## What needs to be done
Copy the text lines of all the records below word for word, leaving out the pictures.

## Material for this task
=-=-=-=-=
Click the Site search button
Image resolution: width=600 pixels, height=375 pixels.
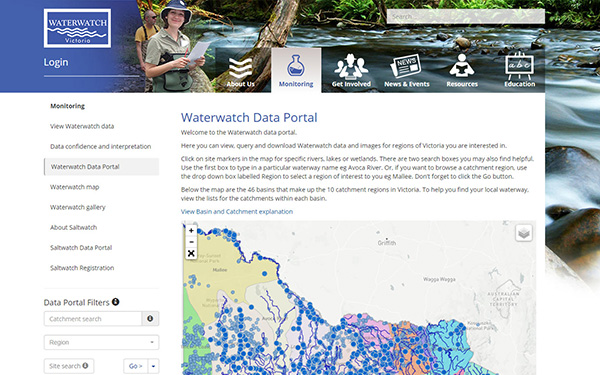click(69, 366)
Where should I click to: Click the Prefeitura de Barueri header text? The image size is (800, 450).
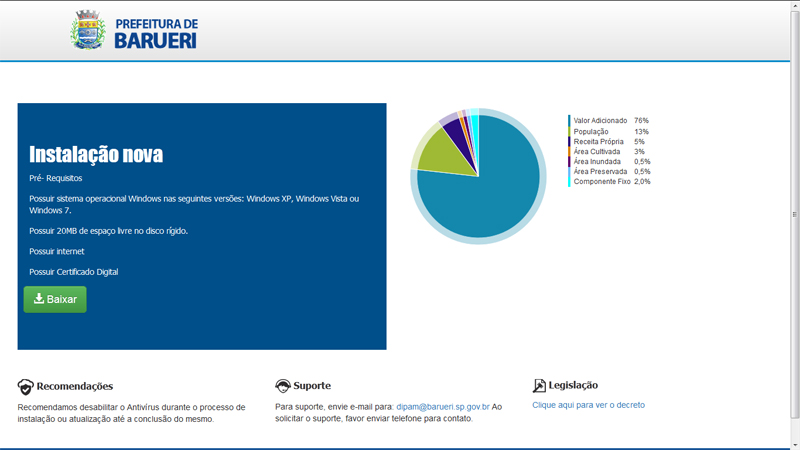coord(155,32)
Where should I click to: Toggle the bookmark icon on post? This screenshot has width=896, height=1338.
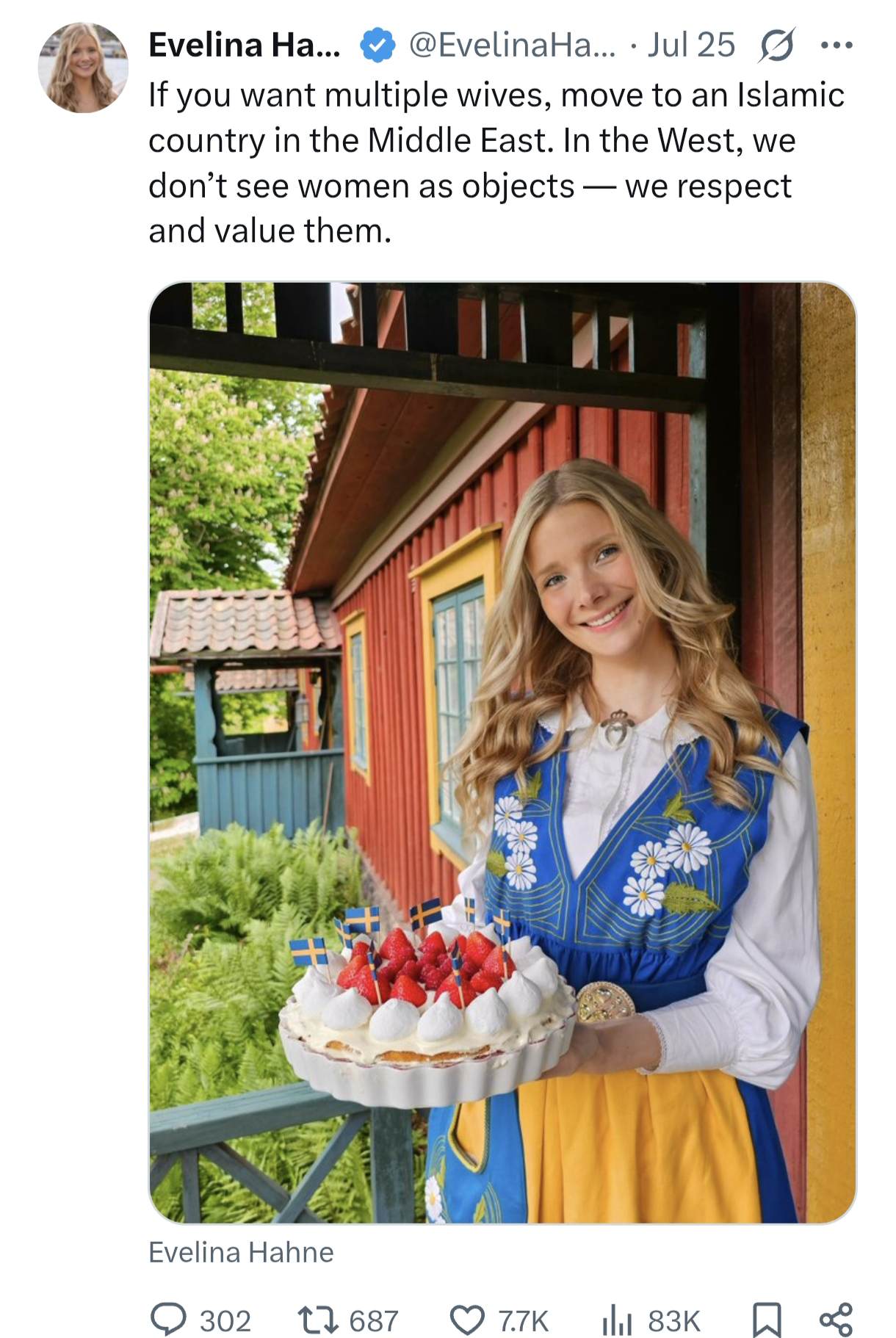tap(766, 1320)
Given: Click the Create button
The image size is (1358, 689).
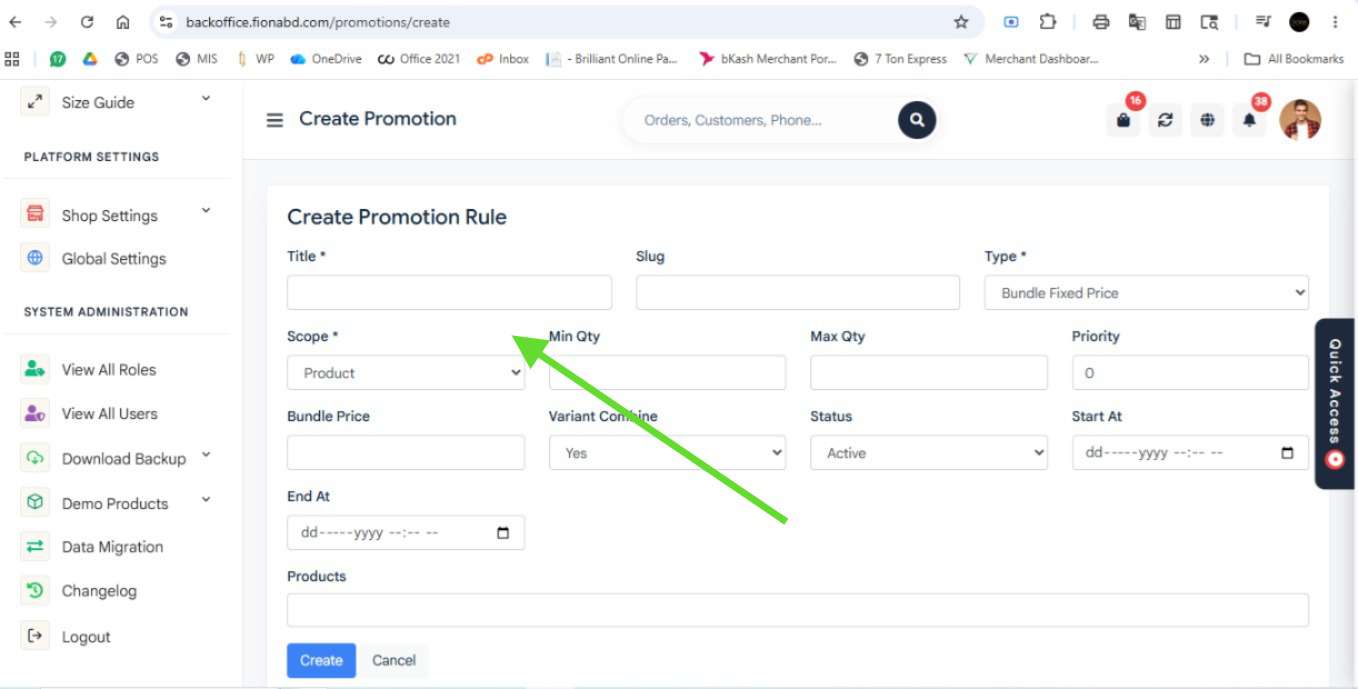Looking at the screenshot, I should point(321,660).
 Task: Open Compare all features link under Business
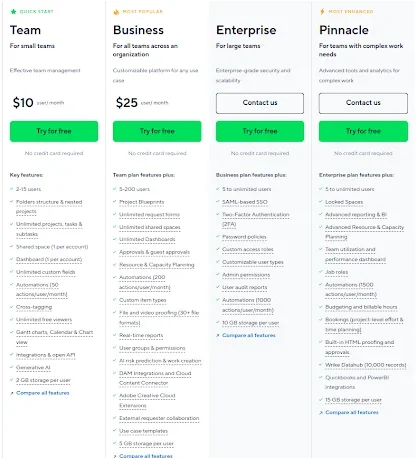[x=146, y=455]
=-=-=-=-=
## Solution to the problem
Click the Site search button
Image resolution: width=600 pixels, height=375 pixels.
click(69, 366)
Where should I click to: Click the Prefeitura de Barueri header text? The image size is (800, 450).
coord(155,32)
Where should I click to: Toggle the bookmark icon on post? This screenshot has width=896, height=1338.
tap(766, 1320)
Given: Click the Create button
The image size is (1358, 689).
Looking at the screenshot, I should point(321,660).
 Task: Open Compare all features link under Business
[x=146, y=455]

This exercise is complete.